DO Arauto da Ciência Cristã . Publicado on-line – 5 de fevereiro de 2019


Desde a segunda série debochavam de mim por eu ter sardas. Eu odiava a minha pele. Diziam que as sardas eram feias, e um garoto disse que sentia náuseas só em olhar para o meu rosto. Quando passei para a quinta série, o deboche mudou e ia desde apontarem para mim às gargalhadas, a críticas e mexericos. Eu tinha vergonha, porque não havia nem sequer uma amiga minha com tantas sardas, e eu nunca tinha visto uma celebridade ou uma pessoa influente que tivesse uma pele que fosse menos que imaculada, sem sardas.

Na sexta série descobri a maquiagem.
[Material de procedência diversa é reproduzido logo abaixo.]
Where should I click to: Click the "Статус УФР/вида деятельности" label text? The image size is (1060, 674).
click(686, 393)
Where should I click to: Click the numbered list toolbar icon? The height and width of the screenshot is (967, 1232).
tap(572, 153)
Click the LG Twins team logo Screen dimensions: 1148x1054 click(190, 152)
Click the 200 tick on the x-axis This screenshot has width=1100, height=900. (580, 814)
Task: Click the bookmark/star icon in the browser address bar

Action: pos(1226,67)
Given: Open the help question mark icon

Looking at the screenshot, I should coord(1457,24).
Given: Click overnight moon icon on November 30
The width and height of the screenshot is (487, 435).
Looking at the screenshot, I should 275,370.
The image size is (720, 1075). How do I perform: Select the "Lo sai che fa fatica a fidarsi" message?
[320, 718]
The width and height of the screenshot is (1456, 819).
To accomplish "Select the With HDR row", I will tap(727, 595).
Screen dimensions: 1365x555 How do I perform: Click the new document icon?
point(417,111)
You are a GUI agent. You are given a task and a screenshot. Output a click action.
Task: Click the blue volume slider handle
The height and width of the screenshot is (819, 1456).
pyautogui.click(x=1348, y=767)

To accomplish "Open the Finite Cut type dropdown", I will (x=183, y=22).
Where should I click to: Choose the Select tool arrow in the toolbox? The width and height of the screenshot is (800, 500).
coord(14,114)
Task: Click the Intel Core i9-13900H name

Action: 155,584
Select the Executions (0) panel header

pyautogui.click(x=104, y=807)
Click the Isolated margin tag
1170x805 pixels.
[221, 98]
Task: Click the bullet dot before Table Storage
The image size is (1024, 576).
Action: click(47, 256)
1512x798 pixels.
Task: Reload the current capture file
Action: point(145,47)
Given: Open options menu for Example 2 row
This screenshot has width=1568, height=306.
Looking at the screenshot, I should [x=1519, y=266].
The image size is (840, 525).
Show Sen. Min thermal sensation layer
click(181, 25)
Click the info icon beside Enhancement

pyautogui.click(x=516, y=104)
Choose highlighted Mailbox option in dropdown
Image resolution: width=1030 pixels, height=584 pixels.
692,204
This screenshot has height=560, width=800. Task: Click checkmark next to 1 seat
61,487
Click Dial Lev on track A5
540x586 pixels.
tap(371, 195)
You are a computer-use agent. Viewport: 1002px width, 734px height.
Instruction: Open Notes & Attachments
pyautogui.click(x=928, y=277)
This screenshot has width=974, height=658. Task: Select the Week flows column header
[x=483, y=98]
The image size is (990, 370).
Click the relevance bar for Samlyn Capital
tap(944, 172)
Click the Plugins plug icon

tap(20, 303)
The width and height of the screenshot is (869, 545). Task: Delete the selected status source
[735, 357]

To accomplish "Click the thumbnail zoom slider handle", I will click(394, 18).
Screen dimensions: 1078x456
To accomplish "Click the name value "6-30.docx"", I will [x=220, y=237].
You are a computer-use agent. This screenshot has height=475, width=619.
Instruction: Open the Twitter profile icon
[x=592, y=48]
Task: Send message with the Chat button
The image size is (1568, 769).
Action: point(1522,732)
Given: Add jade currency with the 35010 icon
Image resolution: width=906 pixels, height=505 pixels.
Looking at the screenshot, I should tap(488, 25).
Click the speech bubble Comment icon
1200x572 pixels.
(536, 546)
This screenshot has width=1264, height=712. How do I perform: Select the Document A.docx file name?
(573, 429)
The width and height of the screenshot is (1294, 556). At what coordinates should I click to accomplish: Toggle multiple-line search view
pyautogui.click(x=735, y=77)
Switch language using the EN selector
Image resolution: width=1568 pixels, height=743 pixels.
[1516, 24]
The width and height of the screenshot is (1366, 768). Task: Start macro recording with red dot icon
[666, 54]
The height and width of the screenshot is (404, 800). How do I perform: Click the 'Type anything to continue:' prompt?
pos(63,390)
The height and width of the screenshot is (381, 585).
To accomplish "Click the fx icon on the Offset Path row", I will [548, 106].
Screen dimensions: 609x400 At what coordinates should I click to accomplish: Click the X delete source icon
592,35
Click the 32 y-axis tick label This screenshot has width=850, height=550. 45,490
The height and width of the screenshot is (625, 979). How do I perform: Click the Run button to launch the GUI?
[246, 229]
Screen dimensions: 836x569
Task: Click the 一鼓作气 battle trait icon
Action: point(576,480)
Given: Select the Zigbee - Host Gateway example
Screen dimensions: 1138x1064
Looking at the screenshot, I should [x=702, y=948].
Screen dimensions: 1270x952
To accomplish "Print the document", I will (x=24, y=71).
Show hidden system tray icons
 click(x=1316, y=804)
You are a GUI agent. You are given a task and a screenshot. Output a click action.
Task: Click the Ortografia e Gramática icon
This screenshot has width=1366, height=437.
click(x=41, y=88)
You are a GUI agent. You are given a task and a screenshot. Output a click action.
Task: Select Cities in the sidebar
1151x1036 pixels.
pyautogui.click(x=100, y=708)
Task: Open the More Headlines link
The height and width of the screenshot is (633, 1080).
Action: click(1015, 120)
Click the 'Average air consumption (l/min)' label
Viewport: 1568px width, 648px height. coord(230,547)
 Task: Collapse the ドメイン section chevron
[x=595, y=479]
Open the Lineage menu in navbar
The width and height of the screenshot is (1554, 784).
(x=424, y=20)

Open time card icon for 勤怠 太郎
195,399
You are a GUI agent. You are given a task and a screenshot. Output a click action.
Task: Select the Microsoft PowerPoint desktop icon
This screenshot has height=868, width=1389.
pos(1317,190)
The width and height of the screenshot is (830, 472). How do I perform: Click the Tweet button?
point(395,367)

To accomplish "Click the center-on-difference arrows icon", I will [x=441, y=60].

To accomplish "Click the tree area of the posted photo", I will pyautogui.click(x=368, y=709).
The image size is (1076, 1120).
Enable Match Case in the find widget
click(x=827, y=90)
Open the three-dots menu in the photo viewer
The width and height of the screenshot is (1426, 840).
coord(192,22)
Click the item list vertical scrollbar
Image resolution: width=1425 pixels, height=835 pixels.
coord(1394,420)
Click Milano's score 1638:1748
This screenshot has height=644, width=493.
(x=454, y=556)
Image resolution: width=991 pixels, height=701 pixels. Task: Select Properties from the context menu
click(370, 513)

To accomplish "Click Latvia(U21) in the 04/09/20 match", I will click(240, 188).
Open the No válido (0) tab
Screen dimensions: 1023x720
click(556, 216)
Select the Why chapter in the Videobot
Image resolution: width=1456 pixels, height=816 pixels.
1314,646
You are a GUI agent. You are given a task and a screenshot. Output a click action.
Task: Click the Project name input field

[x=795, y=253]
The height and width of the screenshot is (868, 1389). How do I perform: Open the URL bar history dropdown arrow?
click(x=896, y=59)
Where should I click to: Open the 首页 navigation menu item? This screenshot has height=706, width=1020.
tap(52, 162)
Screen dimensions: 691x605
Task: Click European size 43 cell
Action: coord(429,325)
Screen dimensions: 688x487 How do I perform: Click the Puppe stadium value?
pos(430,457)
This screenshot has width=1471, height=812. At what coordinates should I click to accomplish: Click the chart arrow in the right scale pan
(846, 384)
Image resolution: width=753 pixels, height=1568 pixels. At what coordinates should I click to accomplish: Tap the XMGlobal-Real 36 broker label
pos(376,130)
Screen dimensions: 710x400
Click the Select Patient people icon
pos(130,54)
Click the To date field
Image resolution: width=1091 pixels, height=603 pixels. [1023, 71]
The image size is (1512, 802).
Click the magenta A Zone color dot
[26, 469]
Base e corretivo eram os meus produtos favoritos porque cobriam completamente as sardas. Minha mãe havia determinado que eu só poderia usar maquiagem quando chegasse ao segundo grau. Então, a cada manhã, depois que ela me deixava na escola eu corria para o banheiro, aplicava a base, e ficava pronta para o dia escolar. Quando tocava o sinal ao fim da última aula, eu removia a base e entrava no carro. Em breve passei a depender completamente da maquiagem para me sentir bonita, e quanto mais cobria a pele, melhor eu me sentia. 

Após alguns anos, quando minha mãe descobriu que eu estivera cobrindo as sardas, ela ficou de coração partido. E explicou-me que meu valor não estava fundamentado nas opiniões dos outros, e que eu deveria amar e dar valor à minha individualidade. Eu nunca tinha pensado que ser “diferente” pudesse ser uma coisa positiva, e fiquei surpresa. Ela me fez lembrar de algo que eu aprendera na Escola Dominical da Ciência Cristã: que minha identidade não é uma imagem física no espelho, mas em verdade era o perfeito reflexo espiritual de Deus, porque Deus criou cada um de nós à Sua imagem. Nada é feio, nojento ou desprezível a respeito de Deus, porque Deus é completamente bom. Assim, não poderia haver nada feio, nojento, ou desprezível em mim, porque sou a expressão de Deus. 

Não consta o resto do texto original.